The question arises as to whether or not the fox is guarding the hen house. One major loophole is the FEC itself, a view strongly expressed by the FEC's former chief counsel for 13 years, Larry Nobel.
"There's a lot of interpretation left open in this law and it's going to rely on the Federal Election Commission enforcing it. Their track record has not been very good," Noble said.
In the 1996 presidential elections, the FEC allowed the national parties to run ads that claimed to be issue ads but were really candidate ads and the practice was rampant in the 2000 presidential race, added Noble, now executive director of the Center for Responsive Politics in Washington.
Certain types of coordination between outside groups and candidates would be illegal under the proposed new law, but as Noble notes, "The legislation leaves it up to the FEC to come up with a definition of 'coordination.' The FEC has already gutted the present definition of coordination."
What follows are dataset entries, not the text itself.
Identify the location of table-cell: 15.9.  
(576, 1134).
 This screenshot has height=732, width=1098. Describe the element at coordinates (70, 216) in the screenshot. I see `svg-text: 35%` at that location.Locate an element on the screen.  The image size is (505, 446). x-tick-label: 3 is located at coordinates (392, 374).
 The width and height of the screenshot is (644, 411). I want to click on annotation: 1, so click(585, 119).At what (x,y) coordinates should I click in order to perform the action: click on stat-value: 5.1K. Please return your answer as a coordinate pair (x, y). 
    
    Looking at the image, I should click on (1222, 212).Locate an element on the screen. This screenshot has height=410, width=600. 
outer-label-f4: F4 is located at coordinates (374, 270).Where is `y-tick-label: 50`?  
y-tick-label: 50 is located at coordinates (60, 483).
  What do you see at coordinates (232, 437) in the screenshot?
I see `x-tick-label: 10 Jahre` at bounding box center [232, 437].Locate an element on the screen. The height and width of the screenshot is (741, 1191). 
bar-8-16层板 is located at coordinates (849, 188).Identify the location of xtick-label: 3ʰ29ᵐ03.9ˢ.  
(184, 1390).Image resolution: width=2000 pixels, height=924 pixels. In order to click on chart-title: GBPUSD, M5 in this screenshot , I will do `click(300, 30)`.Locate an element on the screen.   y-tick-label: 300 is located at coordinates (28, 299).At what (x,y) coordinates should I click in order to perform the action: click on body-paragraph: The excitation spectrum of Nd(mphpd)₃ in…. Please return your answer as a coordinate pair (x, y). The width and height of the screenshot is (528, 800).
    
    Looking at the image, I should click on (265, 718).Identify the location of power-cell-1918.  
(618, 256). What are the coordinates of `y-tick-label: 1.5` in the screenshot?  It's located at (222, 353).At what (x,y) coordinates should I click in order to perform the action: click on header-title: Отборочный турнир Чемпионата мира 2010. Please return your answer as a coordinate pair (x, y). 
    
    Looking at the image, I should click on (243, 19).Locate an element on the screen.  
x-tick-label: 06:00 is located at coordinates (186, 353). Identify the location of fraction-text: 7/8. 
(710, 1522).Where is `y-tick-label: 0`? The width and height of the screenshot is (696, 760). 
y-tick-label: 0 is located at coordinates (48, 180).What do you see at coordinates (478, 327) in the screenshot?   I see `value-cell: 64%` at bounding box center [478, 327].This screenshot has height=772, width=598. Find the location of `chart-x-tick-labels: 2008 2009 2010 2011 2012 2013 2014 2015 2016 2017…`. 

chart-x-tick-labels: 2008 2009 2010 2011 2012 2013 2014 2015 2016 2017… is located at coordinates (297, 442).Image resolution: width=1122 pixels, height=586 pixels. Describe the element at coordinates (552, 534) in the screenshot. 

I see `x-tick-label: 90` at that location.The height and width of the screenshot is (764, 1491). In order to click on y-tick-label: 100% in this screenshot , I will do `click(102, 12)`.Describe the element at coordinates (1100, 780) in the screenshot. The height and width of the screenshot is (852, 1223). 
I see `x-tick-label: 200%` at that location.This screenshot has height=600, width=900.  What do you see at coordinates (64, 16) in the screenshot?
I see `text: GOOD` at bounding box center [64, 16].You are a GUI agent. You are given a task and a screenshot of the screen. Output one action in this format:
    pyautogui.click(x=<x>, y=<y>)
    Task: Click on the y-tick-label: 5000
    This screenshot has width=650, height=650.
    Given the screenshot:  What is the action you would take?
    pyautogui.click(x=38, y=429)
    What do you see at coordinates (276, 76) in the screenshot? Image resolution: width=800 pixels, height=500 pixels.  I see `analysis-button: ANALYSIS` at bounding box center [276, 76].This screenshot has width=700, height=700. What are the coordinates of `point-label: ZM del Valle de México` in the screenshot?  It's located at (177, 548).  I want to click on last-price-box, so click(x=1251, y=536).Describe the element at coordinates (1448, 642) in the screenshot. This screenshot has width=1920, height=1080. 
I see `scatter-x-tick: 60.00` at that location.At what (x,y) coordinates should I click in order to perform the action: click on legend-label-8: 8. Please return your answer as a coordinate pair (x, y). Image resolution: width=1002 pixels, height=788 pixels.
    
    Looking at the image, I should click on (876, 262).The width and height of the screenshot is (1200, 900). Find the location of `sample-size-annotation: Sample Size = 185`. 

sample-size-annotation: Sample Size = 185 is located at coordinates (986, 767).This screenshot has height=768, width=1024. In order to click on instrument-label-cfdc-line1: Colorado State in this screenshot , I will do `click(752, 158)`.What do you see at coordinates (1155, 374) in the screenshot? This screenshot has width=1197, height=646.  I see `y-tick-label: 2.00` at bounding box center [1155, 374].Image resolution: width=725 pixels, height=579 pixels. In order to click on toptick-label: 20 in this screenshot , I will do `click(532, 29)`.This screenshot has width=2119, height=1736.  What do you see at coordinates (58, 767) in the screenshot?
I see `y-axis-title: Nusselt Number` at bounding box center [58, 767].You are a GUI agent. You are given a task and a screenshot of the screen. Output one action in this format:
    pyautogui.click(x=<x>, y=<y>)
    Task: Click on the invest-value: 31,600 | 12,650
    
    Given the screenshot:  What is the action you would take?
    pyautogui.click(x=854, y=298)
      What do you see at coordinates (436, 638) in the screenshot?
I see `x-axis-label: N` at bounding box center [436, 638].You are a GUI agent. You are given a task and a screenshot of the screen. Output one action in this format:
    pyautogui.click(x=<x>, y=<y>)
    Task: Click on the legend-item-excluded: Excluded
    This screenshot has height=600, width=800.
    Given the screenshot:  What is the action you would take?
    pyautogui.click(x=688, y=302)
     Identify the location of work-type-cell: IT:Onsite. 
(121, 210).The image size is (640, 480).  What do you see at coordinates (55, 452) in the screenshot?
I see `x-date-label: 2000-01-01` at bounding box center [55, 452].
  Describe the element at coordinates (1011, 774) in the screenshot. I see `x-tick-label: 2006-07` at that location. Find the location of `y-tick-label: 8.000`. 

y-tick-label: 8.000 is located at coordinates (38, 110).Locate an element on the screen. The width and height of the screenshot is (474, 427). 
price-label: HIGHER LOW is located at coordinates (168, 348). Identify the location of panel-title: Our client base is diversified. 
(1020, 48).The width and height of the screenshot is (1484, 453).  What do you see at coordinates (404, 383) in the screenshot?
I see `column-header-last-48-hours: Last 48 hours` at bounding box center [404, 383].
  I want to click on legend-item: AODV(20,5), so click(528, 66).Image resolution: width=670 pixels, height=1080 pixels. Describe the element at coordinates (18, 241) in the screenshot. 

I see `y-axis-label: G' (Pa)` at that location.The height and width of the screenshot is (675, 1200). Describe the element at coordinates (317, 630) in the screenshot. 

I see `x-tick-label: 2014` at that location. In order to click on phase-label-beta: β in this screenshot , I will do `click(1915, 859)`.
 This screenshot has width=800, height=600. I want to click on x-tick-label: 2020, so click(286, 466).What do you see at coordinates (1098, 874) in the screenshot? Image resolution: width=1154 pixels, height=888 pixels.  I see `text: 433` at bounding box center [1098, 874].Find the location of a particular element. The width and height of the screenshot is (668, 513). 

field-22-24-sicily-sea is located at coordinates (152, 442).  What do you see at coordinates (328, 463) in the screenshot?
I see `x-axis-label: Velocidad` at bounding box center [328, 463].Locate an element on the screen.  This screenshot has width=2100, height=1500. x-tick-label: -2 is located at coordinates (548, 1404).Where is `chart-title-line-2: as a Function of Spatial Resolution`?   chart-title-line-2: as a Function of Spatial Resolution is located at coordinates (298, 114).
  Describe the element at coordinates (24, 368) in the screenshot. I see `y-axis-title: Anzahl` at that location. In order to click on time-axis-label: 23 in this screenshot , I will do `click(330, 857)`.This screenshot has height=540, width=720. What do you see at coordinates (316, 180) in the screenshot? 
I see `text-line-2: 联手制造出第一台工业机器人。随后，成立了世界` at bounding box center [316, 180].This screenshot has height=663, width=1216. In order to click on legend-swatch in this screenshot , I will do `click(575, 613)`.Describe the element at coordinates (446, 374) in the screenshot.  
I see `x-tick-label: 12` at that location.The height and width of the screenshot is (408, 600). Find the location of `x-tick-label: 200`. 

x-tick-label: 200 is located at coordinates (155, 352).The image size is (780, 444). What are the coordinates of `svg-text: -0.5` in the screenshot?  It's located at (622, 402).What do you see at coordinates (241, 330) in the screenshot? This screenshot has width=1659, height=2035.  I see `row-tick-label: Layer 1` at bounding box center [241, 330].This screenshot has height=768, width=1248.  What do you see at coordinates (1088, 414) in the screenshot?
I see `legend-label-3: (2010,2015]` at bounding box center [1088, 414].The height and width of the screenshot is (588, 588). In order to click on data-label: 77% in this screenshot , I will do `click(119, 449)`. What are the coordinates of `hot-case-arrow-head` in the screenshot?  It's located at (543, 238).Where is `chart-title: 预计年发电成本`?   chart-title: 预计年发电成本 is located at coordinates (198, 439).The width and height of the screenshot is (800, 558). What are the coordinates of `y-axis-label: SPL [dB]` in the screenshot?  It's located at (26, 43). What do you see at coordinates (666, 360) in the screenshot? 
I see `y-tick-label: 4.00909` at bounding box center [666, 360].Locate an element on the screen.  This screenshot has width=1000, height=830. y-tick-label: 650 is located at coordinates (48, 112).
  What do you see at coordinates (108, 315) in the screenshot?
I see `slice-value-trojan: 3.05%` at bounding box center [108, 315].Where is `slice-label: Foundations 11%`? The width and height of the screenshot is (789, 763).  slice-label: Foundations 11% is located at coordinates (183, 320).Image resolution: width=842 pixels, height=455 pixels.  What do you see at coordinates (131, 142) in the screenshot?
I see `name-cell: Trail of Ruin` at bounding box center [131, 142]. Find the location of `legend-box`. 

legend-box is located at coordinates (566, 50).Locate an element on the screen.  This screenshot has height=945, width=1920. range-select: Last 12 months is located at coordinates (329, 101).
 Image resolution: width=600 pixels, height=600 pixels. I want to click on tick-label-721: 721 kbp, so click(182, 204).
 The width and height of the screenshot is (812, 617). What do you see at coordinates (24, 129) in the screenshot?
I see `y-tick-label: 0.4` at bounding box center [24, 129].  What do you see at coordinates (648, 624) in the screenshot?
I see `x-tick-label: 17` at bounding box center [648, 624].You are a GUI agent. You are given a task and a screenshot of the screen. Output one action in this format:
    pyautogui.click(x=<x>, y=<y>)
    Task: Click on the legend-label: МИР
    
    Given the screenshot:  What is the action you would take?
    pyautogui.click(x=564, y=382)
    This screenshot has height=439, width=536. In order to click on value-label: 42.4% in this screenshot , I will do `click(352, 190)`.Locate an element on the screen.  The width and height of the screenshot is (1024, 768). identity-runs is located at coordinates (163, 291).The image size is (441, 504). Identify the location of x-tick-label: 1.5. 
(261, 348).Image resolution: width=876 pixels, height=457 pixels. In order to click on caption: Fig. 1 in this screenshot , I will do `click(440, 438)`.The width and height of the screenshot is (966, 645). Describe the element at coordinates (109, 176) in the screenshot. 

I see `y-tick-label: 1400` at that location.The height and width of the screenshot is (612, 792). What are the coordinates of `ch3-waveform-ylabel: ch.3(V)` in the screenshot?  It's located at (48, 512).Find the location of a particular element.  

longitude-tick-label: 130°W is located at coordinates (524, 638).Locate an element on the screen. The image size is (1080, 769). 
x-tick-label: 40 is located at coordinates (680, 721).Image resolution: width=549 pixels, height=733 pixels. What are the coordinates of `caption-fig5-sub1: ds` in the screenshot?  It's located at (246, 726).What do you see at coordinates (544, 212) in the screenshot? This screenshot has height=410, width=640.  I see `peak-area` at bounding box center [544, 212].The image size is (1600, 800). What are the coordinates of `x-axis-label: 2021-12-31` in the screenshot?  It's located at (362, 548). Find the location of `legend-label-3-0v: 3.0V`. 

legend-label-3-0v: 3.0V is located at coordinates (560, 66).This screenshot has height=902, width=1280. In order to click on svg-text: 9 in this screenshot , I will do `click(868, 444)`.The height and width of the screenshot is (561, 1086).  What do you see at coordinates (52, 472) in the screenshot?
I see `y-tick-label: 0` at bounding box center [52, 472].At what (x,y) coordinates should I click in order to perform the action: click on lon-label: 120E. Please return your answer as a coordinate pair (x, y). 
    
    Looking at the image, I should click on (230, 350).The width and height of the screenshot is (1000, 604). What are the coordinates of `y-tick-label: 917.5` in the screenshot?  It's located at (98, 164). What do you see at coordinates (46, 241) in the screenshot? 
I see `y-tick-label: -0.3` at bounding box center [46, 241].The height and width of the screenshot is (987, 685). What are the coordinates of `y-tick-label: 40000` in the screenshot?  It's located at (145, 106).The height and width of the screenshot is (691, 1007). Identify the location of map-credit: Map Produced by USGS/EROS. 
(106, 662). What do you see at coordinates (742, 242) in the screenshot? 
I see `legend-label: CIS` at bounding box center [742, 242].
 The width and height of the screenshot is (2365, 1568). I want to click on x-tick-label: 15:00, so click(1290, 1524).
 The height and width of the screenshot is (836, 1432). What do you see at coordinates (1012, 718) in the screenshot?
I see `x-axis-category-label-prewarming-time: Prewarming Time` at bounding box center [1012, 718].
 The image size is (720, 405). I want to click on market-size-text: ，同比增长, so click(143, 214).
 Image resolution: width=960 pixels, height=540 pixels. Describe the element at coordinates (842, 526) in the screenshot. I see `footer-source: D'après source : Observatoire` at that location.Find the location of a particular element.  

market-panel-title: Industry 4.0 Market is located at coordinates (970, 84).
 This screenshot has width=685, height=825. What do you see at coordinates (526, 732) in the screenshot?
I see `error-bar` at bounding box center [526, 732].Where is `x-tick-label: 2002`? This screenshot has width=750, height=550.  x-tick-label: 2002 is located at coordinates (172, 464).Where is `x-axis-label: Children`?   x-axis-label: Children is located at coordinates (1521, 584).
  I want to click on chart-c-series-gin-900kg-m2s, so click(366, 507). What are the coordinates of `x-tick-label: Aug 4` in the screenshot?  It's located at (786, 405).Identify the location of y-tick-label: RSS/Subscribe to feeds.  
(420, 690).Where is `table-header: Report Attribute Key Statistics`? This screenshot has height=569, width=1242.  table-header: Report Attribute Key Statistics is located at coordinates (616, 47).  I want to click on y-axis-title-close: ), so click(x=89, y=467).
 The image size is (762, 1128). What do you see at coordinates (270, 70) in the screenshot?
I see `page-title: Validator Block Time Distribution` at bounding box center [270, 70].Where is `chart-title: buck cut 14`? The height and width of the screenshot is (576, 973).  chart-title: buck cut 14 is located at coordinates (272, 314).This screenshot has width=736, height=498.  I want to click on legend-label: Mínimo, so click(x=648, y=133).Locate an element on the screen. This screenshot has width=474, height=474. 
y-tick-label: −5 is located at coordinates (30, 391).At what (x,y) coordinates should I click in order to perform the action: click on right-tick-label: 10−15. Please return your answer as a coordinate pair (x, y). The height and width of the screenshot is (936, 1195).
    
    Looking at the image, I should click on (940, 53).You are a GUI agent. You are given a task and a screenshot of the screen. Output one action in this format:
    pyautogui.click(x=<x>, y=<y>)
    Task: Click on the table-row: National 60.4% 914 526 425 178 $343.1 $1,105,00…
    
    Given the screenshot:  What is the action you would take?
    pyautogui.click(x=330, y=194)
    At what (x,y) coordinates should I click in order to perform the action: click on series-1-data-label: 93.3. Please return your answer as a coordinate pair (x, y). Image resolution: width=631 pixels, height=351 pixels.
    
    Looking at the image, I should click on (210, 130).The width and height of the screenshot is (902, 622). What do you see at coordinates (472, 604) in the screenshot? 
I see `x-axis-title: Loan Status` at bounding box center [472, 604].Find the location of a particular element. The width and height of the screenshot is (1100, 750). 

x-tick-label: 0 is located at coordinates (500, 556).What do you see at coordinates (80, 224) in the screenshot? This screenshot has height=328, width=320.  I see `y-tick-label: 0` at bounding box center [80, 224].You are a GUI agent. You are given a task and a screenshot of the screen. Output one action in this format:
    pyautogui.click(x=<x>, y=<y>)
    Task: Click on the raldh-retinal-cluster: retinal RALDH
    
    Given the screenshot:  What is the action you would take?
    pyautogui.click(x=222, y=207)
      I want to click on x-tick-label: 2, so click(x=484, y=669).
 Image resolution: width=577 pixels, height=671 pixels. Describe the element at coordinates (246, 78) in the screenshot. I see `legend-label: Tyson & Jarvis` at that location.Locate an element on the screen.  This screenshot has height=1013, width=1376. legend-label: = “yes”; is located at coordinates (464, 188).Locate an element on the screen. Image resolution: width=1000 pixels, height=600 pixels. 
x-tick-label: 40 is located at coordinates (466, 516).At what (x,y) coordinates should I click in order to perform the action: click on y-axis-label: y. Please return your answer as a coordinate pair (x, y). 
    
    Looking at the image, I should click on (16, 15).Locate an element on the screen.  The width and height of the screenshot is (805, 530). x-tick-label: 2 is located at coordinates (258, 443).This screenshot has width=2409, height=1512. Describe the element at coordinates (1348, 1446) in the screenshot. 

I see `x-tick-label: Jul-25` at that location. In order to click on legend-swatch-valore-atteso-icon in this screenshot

Chairman of the FEC, David M. Mason, defended his actions of lobbying against parts of the reform legislation. "I think it is inaccurate to say, as some people say, that 'the commission created soft money.' What the commission did was make the distinction between federal money and nonfederal money and enacted some regulations to try to specify where the line was," Mason told UPI.
The line could have been drawn either tighter or looser, Mason said and added he sees the original FEC ruling as part of a normal administrative process.
Mason was critical of some parts of the reform legislation now before Congress that are unnecessarily complex or so vague they would be difficult to enforce. He said the actions of corporate and major contributors, including those with a stake in the outcome of environmental legislation, would change if soft money goes away.
Mason echoed some of the concerns of the environmental community. "The difference would be rather than giving the $80 million, they would spend it themselves or they'd spend it through the Chamber of Commerce or the American Petroleum Institute, or whatever," the FEC chairman said.